CHRIS KOENIG reflects on the loss of the 'iconic trees of Oxfordshire', the willows on Osney Island

A butterfly flutters its wings in China and the weather changes in Europe. So runs the Chaos Theory, first adumbrated in the 1970s by Conrad Lorenz.

Last week we heard of a slick of plastic the size of Texas floating about in the North Pacific; then of the axing of willows on Oxford's Osney Island. Could the two be connected?

Well, yes, because plastic has replaced many of the uses to which the product of pollarded willows - and there are about 300 varieties - were for centuries put: the ubiquitous plastic bag, for instance, has replaced the basket.

In other words the willow, described as the "iconic tree of Oxfordshire" by John Thompson, former Oxford City Council landscape architect, has become largely redundant as a supplier of sustainable raw material.

True, shopping baskets were woven from ossier willows, and the trees felled in Osney were crack willows, but, until very recently, crack willows too were used to make wickerwork objects such as fences, or ramparts for shoring up the river bank, or the lath between floors in houses, or the eel traps (known as bucks in old Oxfordshire jargon) depicted in John Tenniel's drawing of Godstow weir in Alice in Wonderland.

Indeed willows were essential for people living in a county rich in rivers such as Oxfordshire. The Rev Edward Stone, of Chipping Norton, was the first to note, in 1760, that the bark of the white willow eased fever and headache.

Willow is still used to produce aspirin, and, of course, cricket bats, but until as late as the 1950s almost every part of pollarded willow was used for something: the bark for aspirin, the leaves for animal fodder, the sticks for wickerwork.

And here is the wonder of the thing: there was always more raw material where that came from. When your basket wore out you simply left it to compost slowly away somewhere while you went round with a smart new one, perhaps modelled on the Banbury Cake basket, still on view in Banbury Museum, and specially made for carting those delicacies about.

Another island, this time on the Thame, near Dorchester, called the Hurst Water Meadow and acquired as a nature reserve by local people in 1996, provides a beautiful insight into the management of willows of many varieties. Here the trustees of the charity, in marked contrast to Oxford City Council in Osney, have pollarded old crack willows to keep them safe but have preserved them because they look good.

St Frideswide herself, 7th-century patron saint and founder of Oxford, would probably have seen willows at Osney when she rowed up the Thames from Binsey to establish her nunnery where Christ Church now stands, a river excursion depicted in a wood carving by Alice Liddell (Alice in Wonderland) on view in the Victorian church bearing her name just across the river from Osney.

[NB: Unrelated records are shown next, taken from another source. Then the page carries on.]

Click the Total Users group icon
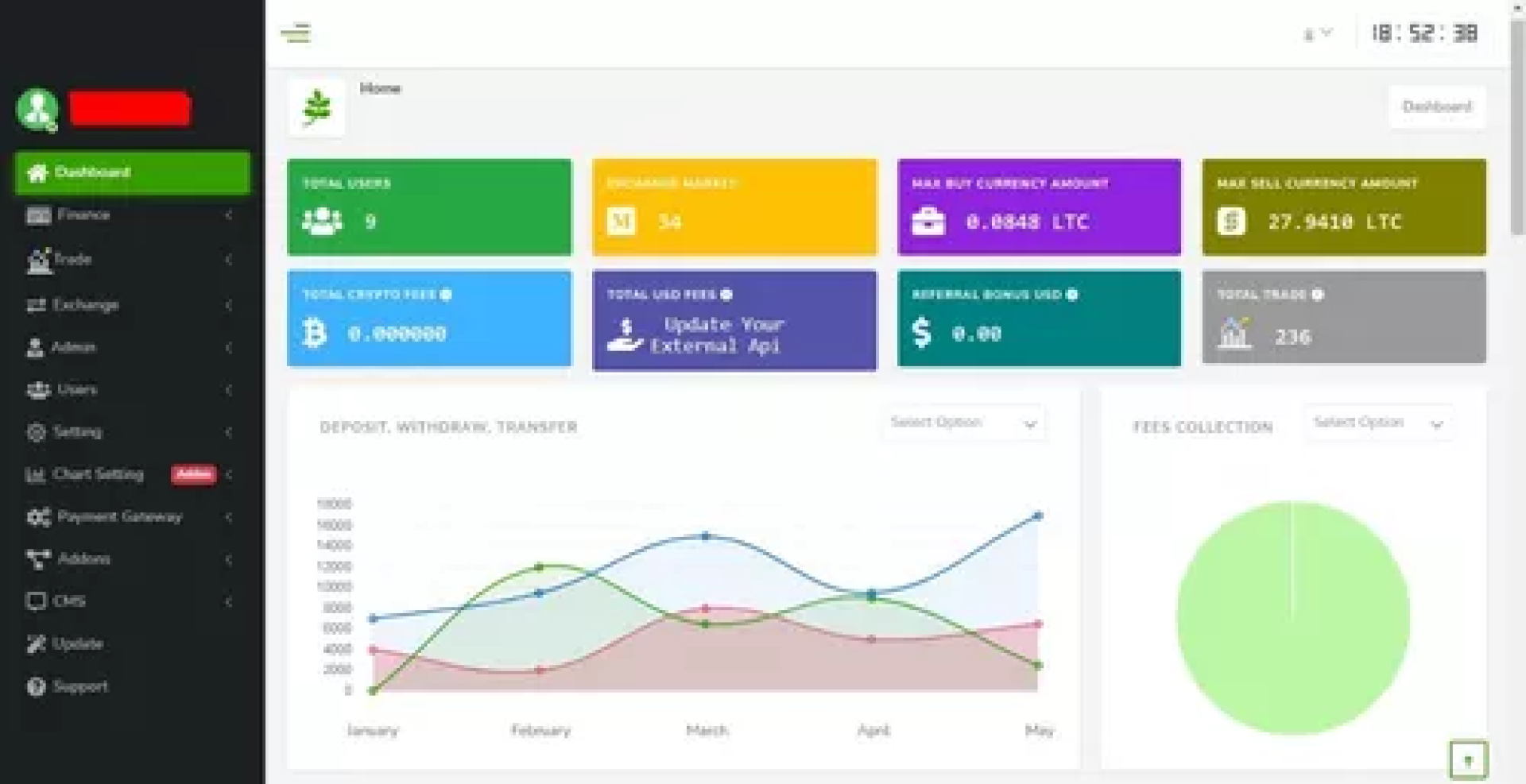 322,221

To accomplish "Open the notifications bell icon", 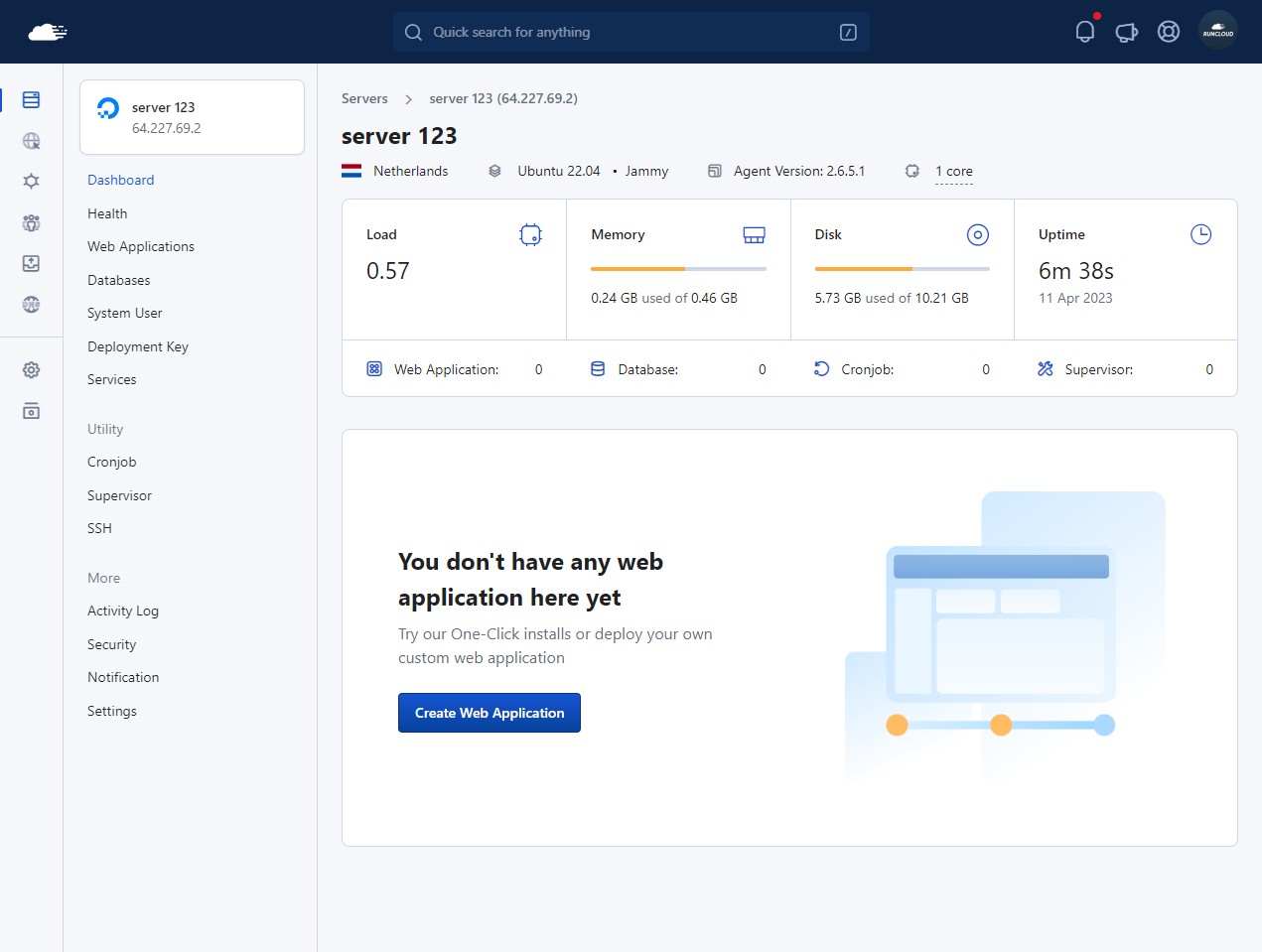I will point(1085,32).
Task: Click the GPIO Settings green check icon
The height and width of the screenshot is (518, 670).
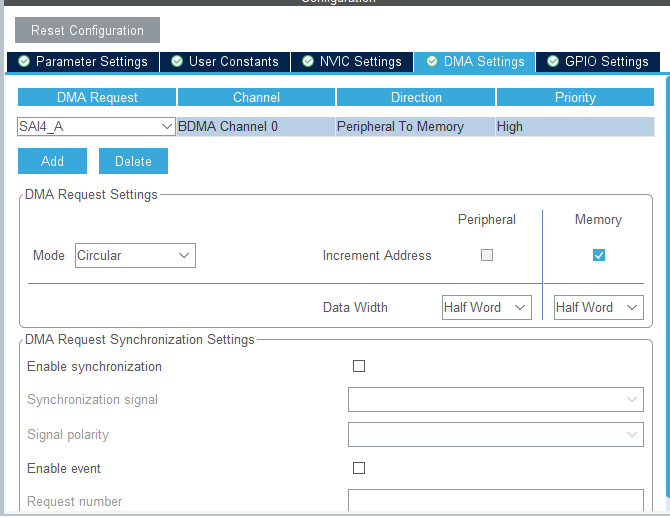Action: coord(553,62)
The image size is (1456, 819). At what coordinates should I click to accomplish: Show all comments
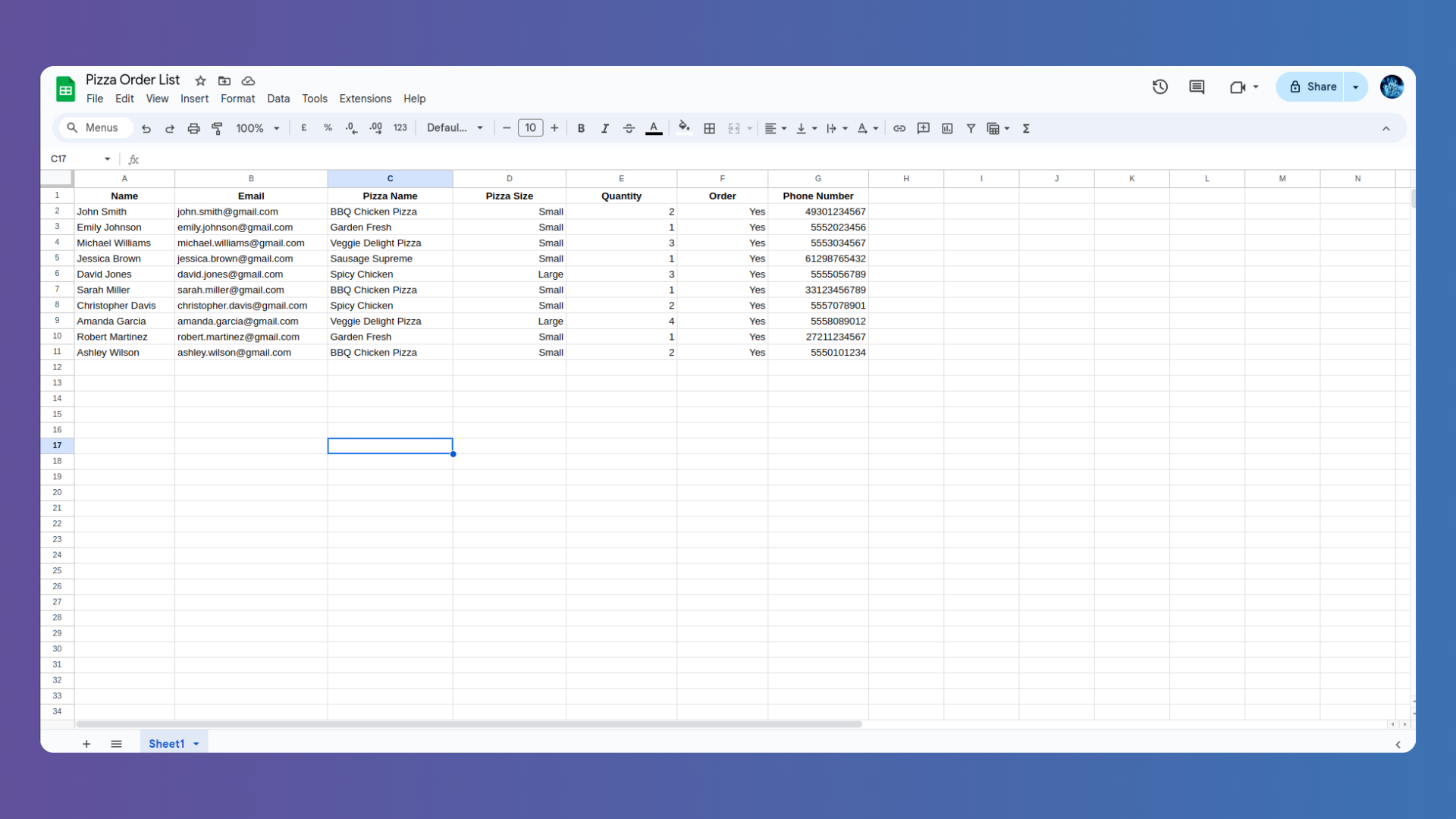1196,86
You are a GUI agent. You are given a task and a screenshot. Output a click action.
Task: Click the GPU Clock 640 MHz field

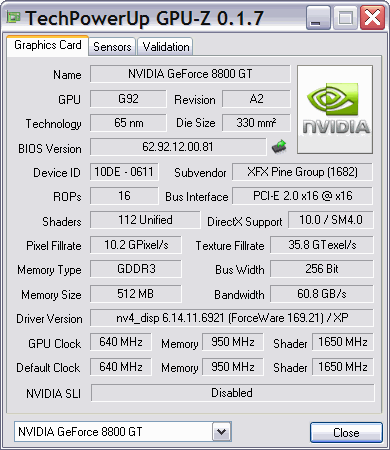click(121, 342)
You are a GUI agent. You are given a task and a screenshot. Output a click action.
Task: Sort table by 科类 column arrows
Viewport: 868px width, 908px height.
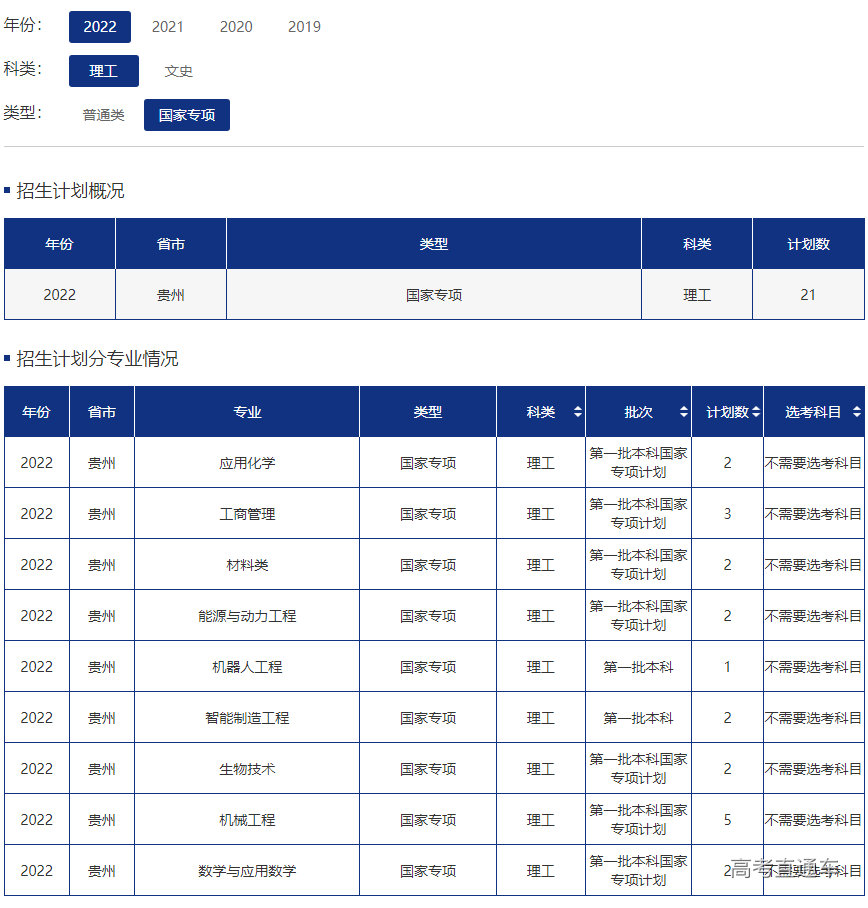pyautogui.click(x=578, y=412)
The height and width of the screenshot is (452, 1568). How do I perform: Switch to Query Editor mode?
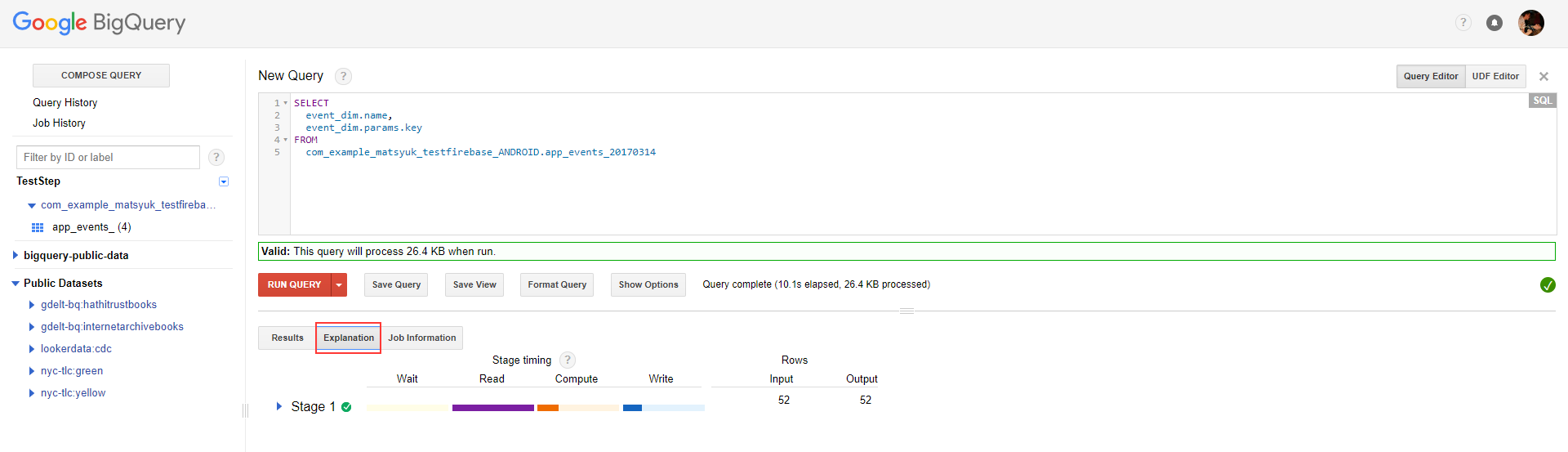click(x=1430, y=76)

Certainly Alice herself would have seen them when she and her sisters made much the same expedition in reverse to Godstow on that Golden Afternoon in July 1862 when she first heard Lewis Carroll tell of her adventures.

And that other great Oxford writer, Kenneth Graham, author of The Wind in the Willows, must have been turning in his grave at St Cross Church, Holywell, when those willows in Osney were destroyed. The gnarled roots of willows provide habitat for that now rare creature the water vole, which the trustees of the Hurst Water Meadow are trying to attract back. And plantations of ossiers were actually known as holts. They made good lying up places for otters.

As for that slick of plastic. Could it be affecting the breeding grounds of the eels caught in Godstow which prompted Carroll to write of Old Father William and of Alice's need for art lessons in "drawling, stretching and fainting in coils".